Task prompt — Report each line below that carries the word "table".

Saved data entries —
#####

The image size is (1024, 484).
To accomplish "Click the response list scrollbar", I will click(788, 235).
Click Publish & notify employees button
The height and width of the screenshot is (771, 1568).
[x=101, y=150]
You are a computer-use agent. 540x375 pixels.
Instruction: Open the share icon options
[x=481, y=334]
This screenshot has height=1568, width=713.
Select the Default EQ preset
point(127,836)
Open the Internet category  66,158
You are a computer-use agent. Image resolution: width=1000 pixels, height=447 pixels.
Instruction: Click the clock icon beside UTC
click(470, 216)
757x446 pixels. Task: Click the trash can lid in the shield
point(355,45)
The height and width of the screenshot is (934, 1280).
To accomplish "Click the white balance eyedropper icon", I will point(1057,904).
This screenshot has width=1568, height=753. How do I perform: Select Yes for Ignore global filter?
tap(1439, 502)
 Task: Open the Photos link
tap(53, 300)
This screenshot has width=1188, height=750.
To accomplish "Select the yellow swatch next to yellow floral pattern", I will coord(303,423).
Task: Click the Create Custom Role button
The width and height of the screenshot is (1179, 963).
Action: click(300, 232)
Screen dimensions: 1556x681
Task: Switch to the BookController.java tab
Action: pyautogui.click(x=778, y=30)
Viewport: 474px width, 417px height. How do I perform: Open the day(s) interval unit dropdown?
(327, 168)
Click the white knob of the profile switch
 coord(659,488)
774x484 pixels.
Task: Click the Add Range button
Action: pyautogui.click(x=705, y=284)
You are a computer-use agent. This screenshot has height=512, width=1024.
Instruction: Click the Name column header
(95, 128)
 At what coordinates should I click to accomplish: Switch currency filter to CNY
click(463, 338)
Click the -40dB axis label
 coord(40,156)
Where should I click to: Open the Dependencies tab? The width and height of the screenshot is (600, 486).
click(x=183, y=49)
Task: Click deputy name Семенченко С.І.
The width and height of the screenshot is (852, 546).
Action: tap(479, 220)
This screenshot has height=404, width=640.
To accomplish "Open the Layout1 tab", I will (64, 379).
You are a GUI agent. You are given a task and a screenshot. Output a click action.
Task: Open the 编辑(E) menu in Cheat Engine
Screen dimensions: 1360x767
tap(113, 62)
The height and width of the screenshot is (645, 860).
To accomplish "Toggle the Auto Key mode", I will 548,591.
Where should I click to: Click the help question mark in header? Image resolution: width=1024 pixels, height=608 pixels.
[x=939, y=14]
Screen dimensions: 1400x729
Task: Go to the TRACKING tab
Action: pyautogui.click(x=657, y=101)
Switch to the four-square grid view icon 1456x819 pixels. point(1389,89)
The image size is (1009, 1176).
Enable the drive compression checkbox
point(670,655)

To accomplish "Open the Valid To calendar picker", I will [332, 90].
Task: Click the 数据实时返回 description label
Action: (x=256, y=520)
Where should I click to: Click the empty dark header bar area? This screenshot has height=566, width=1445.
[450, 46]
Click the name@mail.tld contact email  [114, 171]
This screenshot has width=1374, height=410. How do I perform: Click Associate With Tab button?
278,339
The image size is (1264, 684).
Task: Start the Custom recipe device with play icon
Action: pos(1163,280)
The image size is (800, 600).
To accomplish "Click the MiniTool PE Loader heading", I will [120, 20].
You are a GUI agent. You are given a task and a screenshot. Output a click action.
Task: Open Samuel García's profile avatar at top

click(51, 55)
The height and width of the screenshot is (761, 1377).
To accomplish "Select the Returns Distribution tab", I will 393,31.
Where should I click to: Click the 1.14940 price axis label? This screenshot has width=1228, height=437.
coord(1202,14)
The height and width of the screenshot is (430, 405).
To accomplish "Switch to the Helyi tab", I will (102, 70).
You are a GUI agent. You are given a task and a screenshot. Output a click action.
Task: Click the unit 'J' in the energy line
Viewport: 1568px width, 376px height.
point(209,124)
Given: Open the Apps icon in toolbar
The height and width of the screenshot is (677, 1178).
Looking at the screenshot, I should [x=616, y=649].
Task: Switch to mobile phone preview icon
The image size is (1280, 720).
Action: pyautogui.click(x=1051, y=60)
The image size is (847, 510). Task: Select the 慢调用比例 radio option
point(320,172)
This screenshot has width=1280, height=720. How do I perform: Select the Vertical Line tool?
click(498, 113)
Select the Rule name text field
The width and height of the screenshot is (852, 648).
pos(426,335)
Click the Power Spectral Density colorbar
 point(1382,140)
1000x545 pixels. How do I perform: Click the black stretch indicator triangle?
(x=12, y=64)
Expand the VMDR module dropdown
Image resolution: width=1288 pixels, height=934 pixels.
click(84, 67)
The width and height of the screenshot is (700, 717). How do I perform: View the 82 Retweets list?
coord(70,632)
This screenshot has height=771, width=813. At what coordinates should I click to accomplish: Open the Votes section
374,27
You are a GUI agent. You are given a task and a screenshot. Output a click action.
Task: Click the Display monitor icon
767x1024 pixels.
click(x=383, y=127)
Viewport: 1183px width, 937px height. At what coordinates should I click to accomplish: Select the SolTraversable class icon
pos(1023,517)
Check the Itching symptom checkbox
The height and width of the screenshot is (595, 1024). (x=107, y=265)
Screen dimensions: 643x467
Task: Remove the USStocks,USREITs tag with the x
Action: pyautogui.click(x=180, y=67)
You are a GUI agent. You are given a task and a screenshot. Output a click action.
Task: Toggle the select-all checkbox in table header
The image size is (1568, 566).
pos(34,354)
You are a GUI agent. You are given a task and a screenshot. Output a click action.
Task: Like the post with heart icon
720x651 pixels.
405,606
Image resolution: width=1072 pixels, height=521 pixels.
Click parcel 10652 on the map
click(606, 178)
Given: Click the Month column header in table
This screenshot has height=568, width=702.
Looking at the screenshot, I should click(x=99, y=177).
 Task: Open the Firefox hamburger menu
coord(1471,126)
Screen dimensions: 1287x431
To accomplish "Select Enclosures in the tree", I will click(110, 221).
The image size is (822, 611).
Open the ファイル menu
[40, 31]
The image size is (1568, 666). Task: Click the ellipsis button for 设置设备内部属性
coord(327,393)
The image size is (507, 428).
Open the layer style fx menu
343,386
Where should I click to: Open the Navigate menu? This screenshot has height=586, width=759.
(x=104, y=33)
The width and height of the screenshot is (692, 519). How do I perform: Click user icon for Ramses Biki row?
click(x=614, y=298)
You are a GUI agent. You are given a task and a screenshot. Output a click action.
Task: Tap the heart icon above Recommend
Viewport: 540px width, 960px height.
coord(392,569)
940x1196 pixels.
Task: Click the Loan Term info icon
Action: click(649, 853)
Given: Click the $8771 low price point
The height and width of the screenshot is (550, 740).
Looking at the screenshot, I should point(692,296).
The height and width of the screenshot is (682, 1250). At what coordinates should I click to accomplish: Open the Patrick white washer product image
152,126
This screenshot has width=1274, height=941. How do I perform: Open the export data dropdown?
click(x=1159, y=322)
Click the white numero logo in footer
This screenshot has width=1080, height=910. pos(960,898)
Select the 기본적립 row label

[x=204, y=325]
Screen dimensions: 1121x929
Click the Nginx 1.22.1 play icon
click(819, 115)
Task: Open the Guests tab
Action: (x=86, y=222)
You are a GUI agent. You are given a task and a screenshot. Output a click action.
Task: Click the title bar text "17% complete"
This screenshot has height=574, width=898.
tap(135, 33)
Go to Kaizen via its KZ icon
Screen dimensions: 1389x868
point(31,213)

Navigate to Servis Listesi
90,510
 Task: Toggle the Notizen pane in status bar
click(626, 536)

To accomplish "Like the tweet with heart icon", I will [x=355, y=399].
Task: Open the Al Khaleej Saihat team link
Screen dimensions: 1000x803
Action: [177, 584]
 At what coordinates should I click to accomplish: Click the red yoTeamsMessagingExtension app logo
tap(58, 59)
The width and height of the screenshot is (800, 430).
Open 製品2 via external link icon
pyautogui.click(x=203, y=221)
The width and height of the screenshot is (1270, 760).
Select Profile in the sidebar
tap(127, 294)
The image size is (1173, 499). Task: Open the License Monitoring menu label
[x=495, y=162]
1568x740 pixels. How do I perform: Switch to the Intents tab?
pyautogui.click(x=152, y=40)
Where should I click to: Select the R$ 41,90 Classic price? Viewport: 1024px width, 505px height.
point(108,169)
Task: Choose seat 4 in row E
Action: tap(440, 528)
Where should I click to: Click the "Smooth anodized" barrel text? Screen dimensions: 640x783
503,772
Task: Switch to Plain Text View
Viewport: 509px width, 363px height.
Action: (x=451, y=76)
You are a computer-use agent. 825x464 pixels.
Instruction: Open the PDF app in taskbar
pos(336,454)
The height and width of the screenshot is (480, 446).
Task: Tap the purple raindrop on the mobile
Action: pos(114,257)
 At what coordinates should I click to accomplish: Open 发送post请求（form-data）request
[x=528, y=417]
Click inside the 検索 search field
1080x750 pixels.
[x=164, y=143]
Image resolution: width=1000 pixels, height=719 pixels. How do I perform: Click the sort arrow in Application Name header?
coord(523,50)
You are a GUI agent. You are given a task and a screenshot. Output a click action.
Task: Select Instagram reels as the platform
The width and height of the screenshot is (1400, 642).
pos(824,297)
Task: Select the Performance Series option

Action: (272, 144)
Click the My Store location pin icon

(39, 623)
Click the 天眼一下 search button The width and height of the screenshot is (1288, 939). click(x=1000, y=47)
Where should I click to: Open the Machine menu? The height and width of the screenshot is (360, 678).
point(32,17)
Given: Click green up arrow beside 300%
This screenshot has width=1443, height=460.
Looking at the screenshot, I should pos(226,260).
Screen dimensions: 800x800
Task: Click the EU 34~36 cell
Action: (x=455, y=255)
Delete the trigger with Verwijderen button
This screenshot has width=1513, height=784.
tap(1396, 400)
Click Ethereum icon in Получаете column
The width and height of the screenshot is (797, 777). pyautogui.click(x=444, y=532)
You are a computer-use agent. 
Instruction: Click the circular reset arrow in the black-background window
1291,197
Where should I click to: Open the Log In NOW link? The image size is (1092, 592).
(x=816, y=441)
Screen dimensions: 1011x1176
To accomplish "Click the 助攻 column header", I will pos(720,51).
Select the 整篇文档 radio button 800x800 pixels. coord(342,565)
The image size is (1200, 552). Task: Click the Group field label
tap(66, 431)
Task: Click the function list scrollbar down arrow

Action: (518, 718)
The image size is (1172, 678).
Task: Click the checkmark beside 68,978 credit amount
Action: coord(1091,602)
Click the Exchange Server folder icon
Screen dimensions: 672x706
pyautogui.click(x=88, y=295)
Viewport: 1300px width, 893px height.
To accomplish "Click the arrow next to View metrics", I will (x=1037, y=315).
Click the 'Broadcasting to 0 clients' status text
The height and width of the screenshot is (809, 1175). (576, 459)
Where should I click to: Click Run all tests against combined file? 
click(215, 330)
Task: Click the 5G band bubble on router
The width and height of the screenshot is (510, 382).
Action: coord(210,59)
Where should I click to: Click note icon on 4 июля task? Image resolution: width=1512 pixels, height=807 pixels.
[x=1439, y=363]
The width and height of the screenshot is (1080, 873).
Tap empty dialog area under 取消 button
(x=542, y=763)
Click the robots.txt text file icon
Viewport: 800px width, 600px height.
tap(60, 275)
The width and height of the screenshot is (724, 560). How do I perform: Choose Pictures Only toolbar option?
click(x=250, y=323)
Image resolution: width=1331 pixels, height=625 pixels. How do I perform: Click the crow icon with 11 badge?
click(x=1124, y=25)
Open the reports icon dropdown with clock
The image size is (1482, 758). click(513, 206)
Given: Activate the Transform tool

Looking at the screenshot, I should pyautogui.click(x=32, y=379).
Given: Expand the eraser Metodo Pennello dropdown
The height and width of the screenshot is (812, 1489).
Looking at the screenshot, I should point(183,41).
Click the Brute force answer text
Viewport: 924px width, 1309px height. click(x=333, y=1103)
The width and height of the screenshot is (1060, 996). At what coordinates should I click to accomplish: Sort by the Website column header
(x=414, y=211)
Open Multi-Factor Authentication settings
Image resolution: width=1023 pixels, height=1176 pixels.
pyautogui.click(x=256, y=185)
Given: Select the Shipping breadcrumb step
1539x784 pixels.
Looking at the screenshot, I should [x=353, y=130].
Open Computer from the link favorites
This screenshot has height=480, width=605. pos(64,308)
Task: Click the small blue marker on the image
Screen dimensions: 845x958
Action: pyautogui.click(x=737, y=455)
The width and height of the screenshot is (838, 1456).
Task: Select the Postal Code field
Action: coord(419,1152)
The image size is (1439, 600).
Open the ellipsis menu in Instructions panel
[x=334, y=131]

#####

Task response —
Task: Toggle the select-all checkbox in table header
Given: Click the Month column header in table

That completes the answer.